Thursday 13 August 2020

show me my book (‘yng nghennau’r sach mae cynilo’)

‘yng nghennau’r sach mae cynilo’ (the time to economise is when the flour sack is first opened) 

yesterday horsemouth went in a car with his mother across the burning acres of weirdshire to ensure that their ancestor’s graves were kept clean. on the way back they paused ontop of dinmore hill for an icecream. they were back at around two and lay around in the sultry heat at some point around four after a few warning drops the skies opened and the rain fell with steely determination. 


thunder, lightning, rain. 

 horsemouth sat out in the glass-roofed conservatory and watched the rain fall. he read hovel in the hills by elizabeth west. it’s 1965. she was a typist. he a mechanic. 

 ‘if we were not conscious of being in a rat race we were certainly aware of the pointlessness of much of our days’ activities...’ 

they take to the hills of north wales. they repair the cottage (enough to make it barely liveable - no electricity, no running water (except for the winter stream off the hill behind that directs itself through their hallway)), they grow vegetables, in the absence of work (so much for the rural economy) they sign on. for 14 years it works. 

back in the early 80ies (when the west’s sojourn was coming to an end) horsemouth’s parents moved out into the wilds of herefordshire. in his mother’s case it was moving back to her home country, for his dad it was a chance to do more of the things he liked doing (growing vegetables, fixing cars, DIY on an epic scale). for horsemouth this was strictly bad news and as soon as he could head off to university in a city he did. 

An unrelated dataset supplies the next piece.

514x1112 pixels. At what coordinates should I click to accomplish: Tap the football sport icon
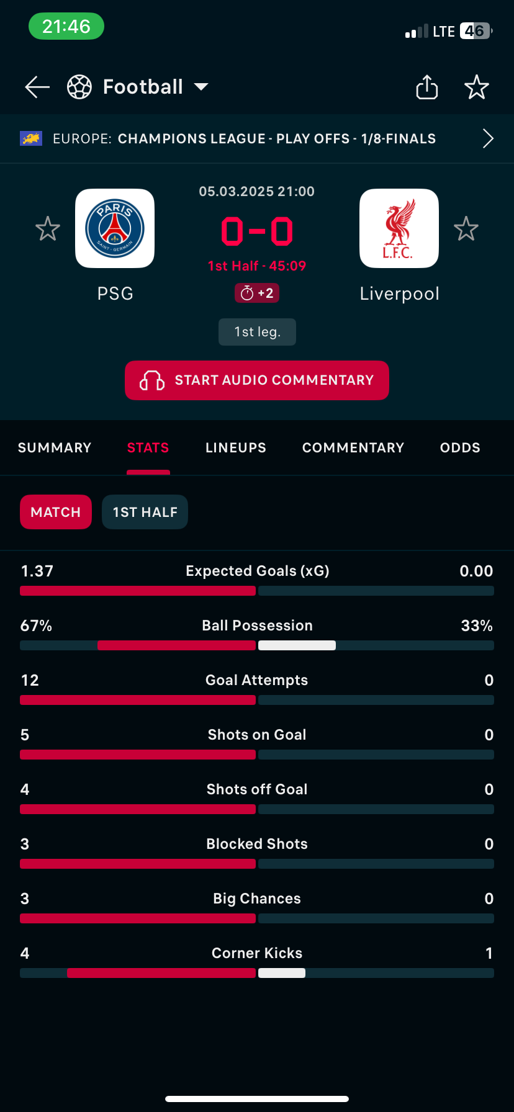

in the city horsemouth embraced anarchism, squatting, vegetarianism, feminism and a whole raft of other political and musical things. he became the creature you know. 

his parents both retired early and got on with doing the things they liked doing. horsemouth’s brother also moved away to the city. 

show me my book - offers the advert. it will raid your facebook account’s photos and offer you up the photobook of your life. you will be amazed. you will pay to create a photo-album of memories (remember them). 

a friend is retiring and moving out of the city (the one horsemouth usually calls ‘the seaside towns’) probably to the seaside towns. the pandemic gives horsemouth pause. the plague years will alter how we feel about our lives, the possibilities the city affords are based on a willingness to mingle, the possibilities of the countryside on an ability to tolerate isolation. 

the ranting poet david social control’s argument that there is no such thing as alienation just poor public transport has a lot of force. horsemouth thinks how much more liveable the county would be if only the railway lines that existed in kilvert’s day still existed. 

today (somewhat previously) and then tomorrow horsemouth will check if he’s been paid an furlough money (or if that’s his lot). he expects next year (a september start) will be a skinny one. horsemouth needs the job and the cheap rent to keep staying in the city, but he can take a few bad years. if the coronavirus becomes seasonal, the amount of healthy life he has left will necessarily be reduced. it may become necessary to cut and run.